Texto del documento
########################################
Segundo acto de fe: que aquí no me va a hablar un hombre, aunque sea sacerdote. Que, aquí, me vas a hablar nada menos que Tú mismo. El Evangelio dice: “Habían venido a oírle a Él”. No a otro, sino a Él. Porque es que el que habla no es más que el altavoz de Cristo. Aquí no habla más que
Cristo. Unas veces, a través de la persona que Él utiliza para hacerlo. Y otras, directamente, a ti. Porque Dios habla sin palabras: inspiraciones, movimientos profundos en el alma. He venido para oírle a Él y no a un hombre.
Tercer acto de fe: he venido para ser curado. Por lo tanto, estoy enfermo. ¿Cuáles son mis enfermedades? Pereza, sentimentalismo, impureza, vanidad, envidia, orgullo. Y la raíz de todas estas enfermedades, ¿sabes cuál? Egoísmo. Porque eres un egoísta redomado, retorcido. “¡Ah, no, Padre! Yo ya soy muy bueno”. Pues, entonces vete. Toma el tren y vete para Madrid otra vez. ¿Qué vienes a hacer aquí? A un sanatorio de tuberculosos se presenta uno que tiene perfectamente los pulmones limpios. “Pues, ¿para qué ha venido usted aquí? Váyase”. Lo que pasa es que el orgullo, que tenemos tú, y yo, y todo hombre que nace, es tan grande, que nos creemos que somos los mejores.
########################################
Registros de una colección de datos:
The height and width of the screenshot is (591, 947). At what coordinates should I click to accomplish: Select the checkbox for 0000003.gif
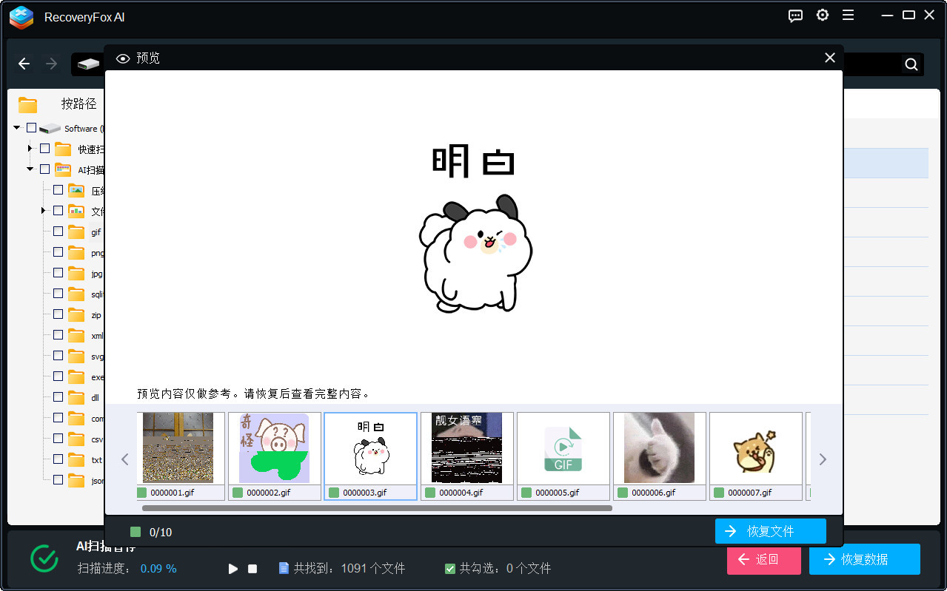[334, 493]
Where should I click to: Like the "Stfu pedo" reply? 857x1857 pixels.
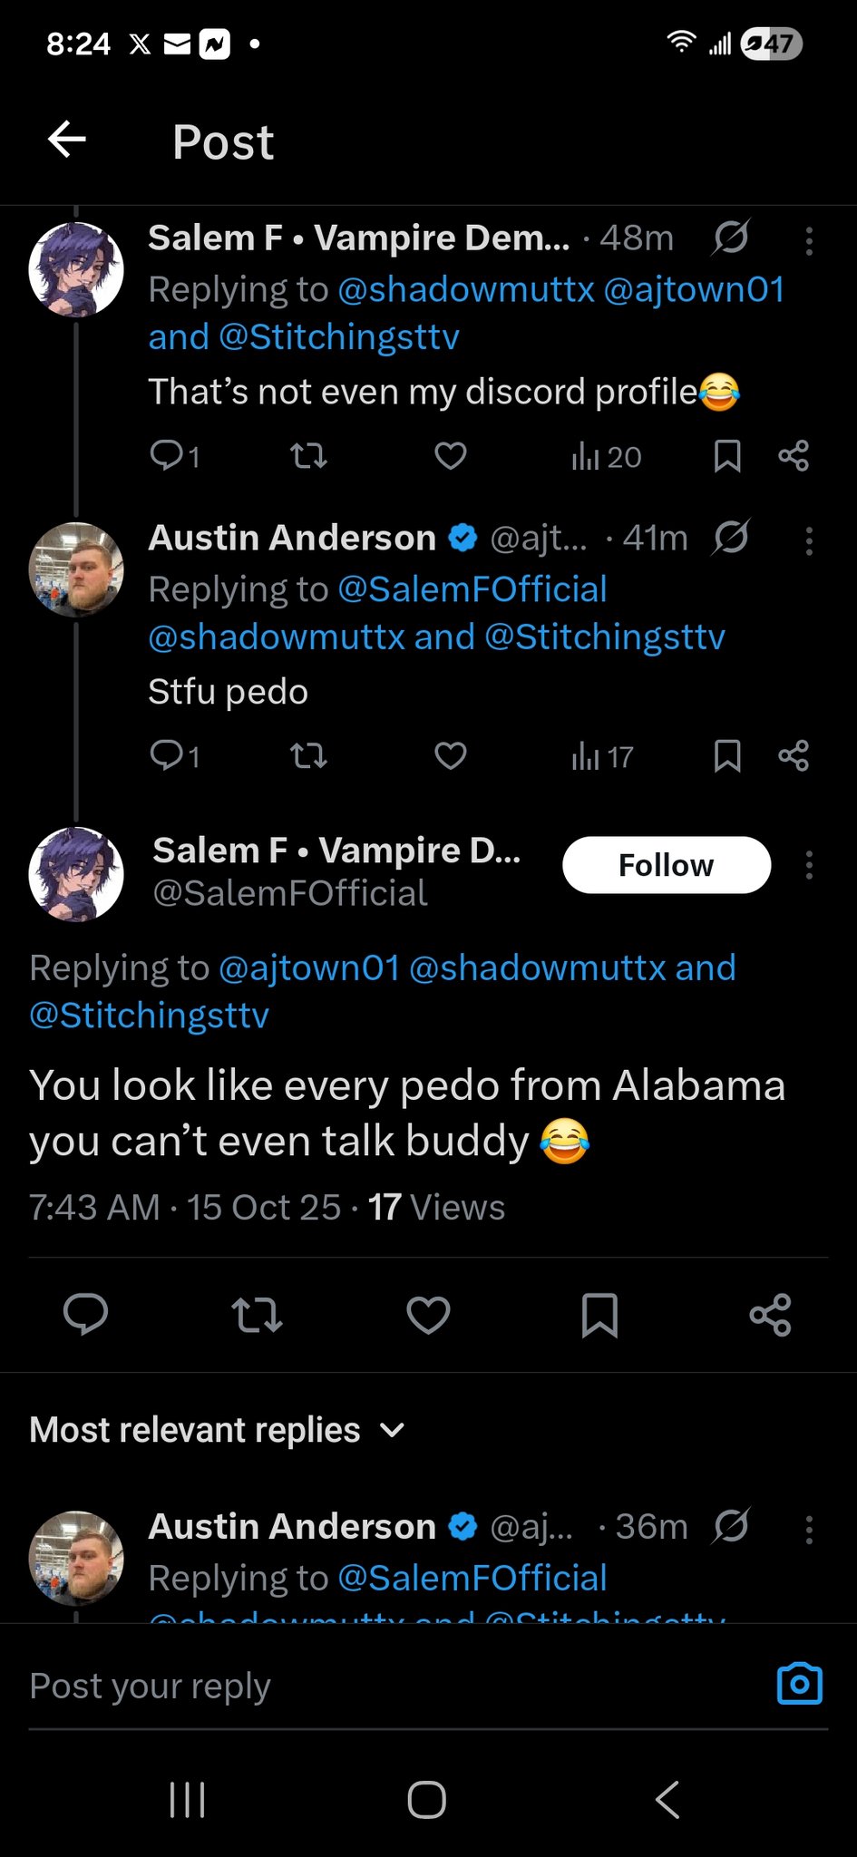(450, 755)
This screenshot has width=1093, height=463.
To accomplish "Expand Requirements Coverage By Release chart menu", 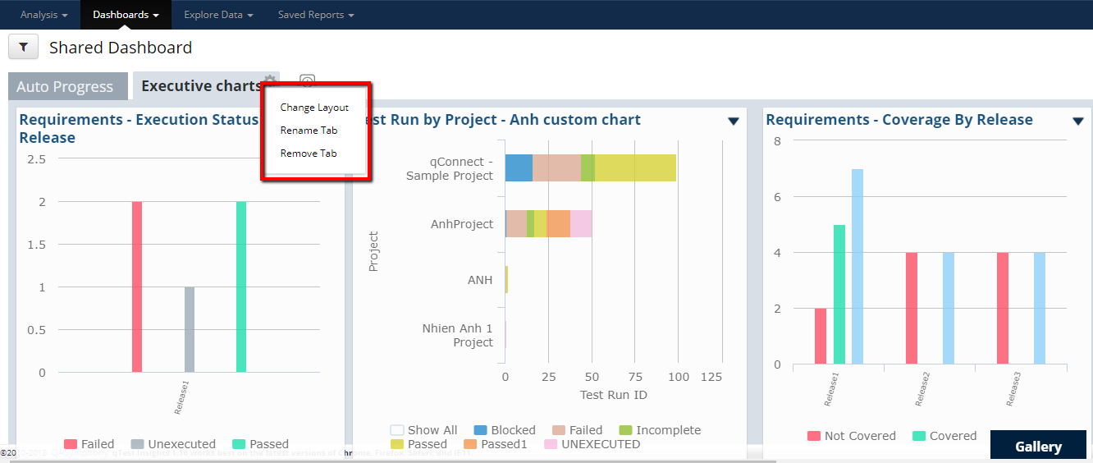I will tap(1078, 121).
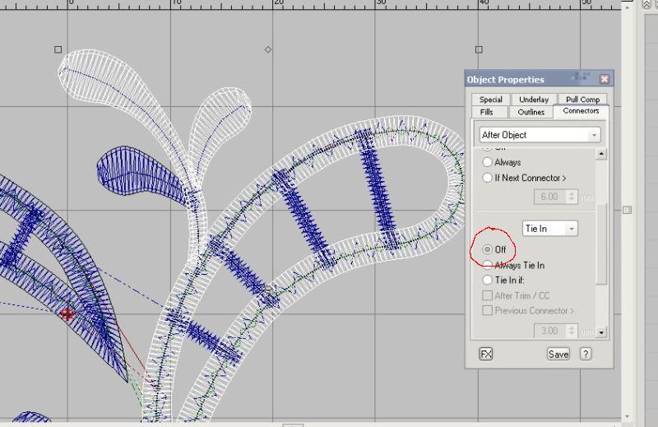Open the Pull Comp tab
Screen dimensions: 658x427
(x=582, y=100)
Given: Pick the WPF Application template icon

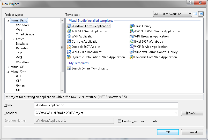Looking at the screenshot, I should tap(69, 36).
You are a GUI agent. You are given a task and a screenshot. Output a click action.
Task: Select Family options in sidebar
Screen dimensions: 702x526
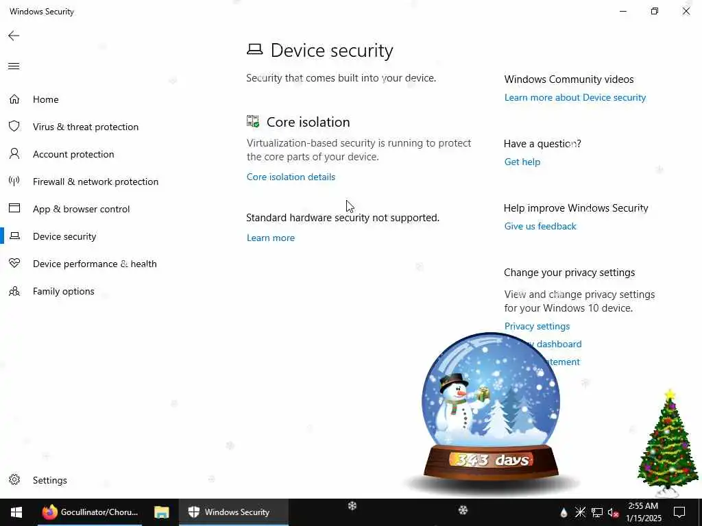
########################################
Ejercicios
[a] Enumera las enfermedades que el texto sobre los actos de fe menciona antes de nombrar su raíz.
[b] Prosigue el texto sobre los actos de fe a partir de su última oración.
Los registros no tienen relación con el texto sobre los actos de fe.

Respuestas
[a] Pereza, sentimentalismo, impureza, vanidad, envidia, orgullo.

[b]
Entonces, Jesús, Hostia santa, que vea. Primero, que Tú me has traído a mí, prefiriéndome a tantos. Segundo, que eres Tú quien me vas a hablar. Por primera vez en mi vida, voy a tener la oportunidad de escucharte a Ti.
Tercer acto de fe: que he venido a ser curado de mis enfermedades. Mi orgullo me impide hacerme creer que yo tengo enfermedades. Y ésta es la peor de las enfermedades. ¿Quién dicen los médicos que es el peor enfermo? ¿El que tiene cáncer, el que tiene tuberculosis? No, señor, el que no se entera, ni se ha enterado todavía, que está enfermo. Porque ese se muere de todas todas. El que está enfermo, va al médico, se somete a un tratamiento y puede llegar a curar. El otro, es que, irremisiblemente, se muere. Entonces, aquí, el peor enfermo, que tiene que ser curado, es el que cree que él ya se las sabe todas, que él ya es un hombre, que él no tiene que empezar a ejercitar el entendimiento y la voluntad, que él no tiene que arrepentirse de pecados porque no tiene ninguno, él es perfecto. Ése es el peor.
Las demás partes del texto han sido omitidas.